Compassion, consequences and being grown up
I try to attend the early morning service at my local Anglican church. I say try because I don’t always make it. Early rising on Sunday morning sometimes proves too difficult. The flesh as we know is weak. I could go to the later service but then, at this service, tradition gives way to church pop and it doesn’t suit my conservative nature.
Anyway to the point; when leaving the service last Sunday I had a chat with the young assistant minister. Politics came up and it became clear that his preference leant towards the atheist Julia than the Christian Tony. Politics trumps religion and that, I suppose, is as it should be. He explained though, while favouring the Labor side in this election, that he thought both sides lacked compassion on asylum seekers and that troubled him.
I am not at my best of a morning and I too sharply retorted that perhaps he should invite some of them to live with him. This was not one of my best moments, as I later reflected. But I also thought what did he mean by compassion and I regretted not pursuing this point further instead of making a smart-alec remark.
What exactly do those who objected to Howard’s policy on asylum seekers, and for that matter the current government’s policy, have in mind when they talk about being compassionate?
First let me posit what they don’t mean by imaging a particular incident.
A boat load of 150 asylum seekers, say from Sri Lanka, on course for Australia, is intercepted by an Australian navy frigate on the high seas. The boat is scuttled by the crew. Everyone is rescued by the navy personnel, taken on board the frigate, and given hot toddies and blankets, and whatever else they need to make them as comfortable as possible in the circumstances. They are taken to comfortable accommodation. They are fed and given medical attention to a high standard. Subsequently, after being given generous time to recover from their ordeal, they are flown home, business class.
A variant on this story is that before being flown home, the asylum seekers are assessed as to whether they would face persecution in their home land. Those who would face persecution are given the option of being housed in comfortable, purpose built, accommodation and put in the queue for resettlement under the auspices of the UN refugee agency (UNHCR).

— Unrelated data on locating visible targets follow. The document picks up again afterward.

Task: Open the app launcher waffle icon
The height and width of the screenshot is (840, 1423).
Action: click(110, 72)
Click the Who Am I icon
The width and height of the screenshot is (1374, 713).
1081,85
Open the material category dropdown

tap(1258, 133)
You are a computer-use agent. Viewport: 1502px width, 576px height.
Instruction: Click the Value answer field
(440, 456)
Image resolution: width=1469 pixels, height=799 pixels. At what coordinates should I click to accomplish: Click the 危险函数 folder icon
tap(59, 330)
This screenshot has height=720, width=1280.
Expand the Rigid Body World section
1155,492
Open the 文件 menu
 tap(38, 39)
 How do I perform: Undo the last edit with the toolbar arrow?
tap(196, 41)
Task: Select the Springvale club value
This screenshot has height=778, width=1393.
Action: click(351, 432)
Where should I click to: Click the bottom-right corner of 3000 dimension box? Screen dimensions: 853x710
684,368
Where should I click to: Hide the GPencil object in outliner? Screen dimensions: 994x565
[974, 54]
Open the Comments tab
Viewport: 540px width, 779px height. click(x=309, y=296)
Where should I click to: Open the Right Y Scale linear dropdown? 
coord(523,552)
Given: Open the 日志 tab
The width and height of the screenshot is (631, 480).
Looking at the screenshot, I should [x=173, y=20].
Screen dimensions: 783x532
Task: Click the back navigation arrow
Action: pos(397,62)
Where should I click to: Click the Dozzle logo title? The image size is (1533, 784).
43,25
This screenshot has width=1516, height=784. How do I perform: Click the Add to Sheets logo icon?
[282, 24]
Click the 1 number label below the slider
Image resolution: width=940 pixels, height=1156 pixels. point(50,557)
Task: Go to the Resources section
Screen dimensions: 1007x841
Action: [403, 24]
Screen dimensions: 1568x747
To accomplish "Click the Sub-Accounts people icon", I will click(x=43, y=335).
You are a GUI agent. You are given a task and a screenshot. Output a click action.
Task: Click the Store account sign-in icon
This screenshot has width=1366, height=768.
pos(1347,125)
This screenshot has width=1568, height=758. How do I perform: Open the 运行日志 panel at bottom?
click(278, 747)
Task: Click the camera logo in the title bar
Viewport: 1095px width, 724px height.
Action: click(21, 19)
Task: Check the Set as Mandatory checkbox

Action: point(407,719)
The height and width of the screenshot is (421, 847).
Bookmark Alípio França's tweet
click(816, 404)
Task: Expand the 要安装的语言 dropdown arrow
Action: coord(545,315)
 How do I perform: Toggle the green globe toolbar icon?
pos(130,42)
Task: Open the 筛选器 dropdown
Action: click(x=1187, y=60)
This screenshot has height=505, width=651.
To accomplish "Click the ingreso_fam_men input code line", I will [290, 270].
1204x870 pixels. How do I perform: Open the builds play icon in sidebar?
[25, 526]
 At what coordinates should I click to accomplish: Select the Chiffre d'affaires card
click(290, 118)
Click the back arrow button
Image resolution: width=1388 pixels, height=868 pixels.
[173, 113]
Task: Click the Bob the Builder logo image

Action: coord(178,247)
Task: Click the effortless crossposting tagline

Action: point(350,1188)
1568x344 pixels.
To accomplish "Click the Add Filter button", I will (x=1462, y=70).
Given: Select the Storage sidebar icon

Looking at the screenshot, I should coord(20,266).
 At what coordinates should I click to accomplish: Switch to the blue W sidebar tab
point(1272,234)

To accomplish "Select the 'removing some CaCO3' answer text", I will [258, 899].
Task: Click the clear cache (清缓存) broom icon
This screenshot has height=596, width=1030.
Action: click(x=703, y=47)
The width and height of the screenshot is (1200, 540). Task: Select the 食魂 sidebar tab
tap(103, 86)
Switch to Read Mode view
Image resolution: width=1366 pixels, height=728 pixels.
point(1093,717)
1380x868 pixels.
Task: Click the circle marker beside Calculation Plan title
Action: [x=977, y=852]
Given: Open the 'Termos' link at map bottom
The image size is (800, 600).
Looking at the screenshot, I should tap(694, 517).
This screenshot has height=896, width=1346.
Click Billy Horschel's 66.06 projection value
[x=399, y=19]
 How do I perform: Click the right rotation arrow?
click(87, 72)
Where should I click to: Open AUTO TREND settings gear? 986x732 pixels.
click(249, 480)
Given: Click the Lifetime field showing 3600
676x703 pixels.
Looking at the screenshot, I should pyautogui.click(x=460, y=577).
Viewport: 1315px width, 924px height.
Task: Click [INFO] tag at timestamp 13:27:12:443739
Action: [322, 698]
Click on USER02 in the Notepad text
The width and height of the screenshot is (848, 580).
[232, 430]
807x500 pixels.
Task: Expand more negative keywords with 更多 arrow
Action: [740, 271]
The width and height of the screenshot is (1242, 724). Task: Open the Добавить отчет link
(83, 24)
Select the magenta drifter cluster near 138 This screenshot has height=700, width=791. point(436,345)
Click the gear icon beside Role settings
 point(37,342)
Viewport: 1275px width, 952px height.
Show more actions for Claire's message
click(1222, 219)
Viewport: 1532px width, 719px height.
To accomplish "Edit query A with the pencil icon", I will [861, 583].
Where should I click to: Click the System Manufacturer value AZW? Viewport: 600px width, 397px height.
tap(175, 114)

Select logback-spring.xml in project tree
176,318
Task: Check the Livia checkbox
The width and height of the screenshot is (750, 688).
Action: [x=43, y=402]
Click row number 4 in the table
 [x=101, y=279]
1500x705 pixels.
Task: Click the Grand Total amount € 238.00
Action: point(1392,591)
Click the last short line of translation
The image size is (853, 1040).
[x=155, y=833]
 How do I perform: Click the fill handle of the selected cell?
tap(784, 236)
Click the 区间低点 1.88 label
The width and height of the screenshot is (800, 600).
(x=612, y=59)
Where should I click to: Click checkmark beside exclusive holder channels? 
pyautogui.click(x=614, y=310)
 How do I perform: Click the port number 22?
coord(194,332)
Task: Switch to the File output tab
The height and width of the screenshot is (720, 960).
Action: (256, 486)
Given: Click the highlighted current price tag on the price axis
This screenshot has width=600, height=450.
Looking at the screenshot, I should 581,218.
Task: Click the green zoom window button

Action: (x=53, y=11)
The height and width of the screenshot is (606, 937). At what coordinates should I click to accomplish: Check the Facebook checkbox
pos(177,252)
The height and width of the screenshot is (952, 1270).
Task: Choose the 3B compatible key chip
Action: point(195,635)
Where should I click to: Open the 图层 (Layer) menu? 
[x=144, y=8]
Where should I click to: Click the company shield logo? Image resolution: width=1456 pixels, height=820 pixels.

According to UNHCR, of the ten million refugees (out of over 40 million displaced people) it is currently assisting worldwide, ‘less than 1% can be referred for resettlement to a third country due to the places available’. Moreover, UNHCR ‘will only submit applications for resettlement to third countries on behalf of individuals who are first determined to be refugees within the meaning of the 1951 Convention relating to the Status of Refugees and the 1967 Protocol and who additionally face security issues in the country of asylum which cannot be solved locally. UNHCR also considers family reunification and vulnerability (woman at risk, victims of torture) when assessing a refugee’s need for resettlement’.
I don’t think that those advocating compassion mean treating asylum seekers in the ways described above. I think they mean that we should let them in as permanent residents. That is what I should have pursued, in my after church discussion.
Those who say let them in epitomise the Left’s view across a range of issues. One of its common features is a particular dysfunctional myopia: a refusal to contemplate consequences. We see it in appeasement and defeatism emboldening countries like Iran and North Korea who would do us harm; we see it in green movements that would leave us impoverished; we see it in the growth of entitlements debilitating society; we see we see it in post-modernism and multiculturalism lessening our justified pride in our own national achievements and peerless standards. We see it as well in more localised examples.
Why not feast on the current profits of the mining industry; what harm can that do? Why not let that boatload of 150 asylum seekers settle in Australia; what harm can that do?
Well, the first might have the awkward consequence of reducing future investment and the second of Australia being overwhelmed by numbers of refugees wanting to come in.
We teach children that their actions have consequences. What we see in the positions of the Left is arrested development, hidden by mawkish appeals to peace, saving the planet, equity and compassion. Those on the Left find it comforting to occupy the superficially moral high ground. It’s impregnable and self-congratulatory up there. The rest of us have to take account of consequences. That’s the price of being grown up.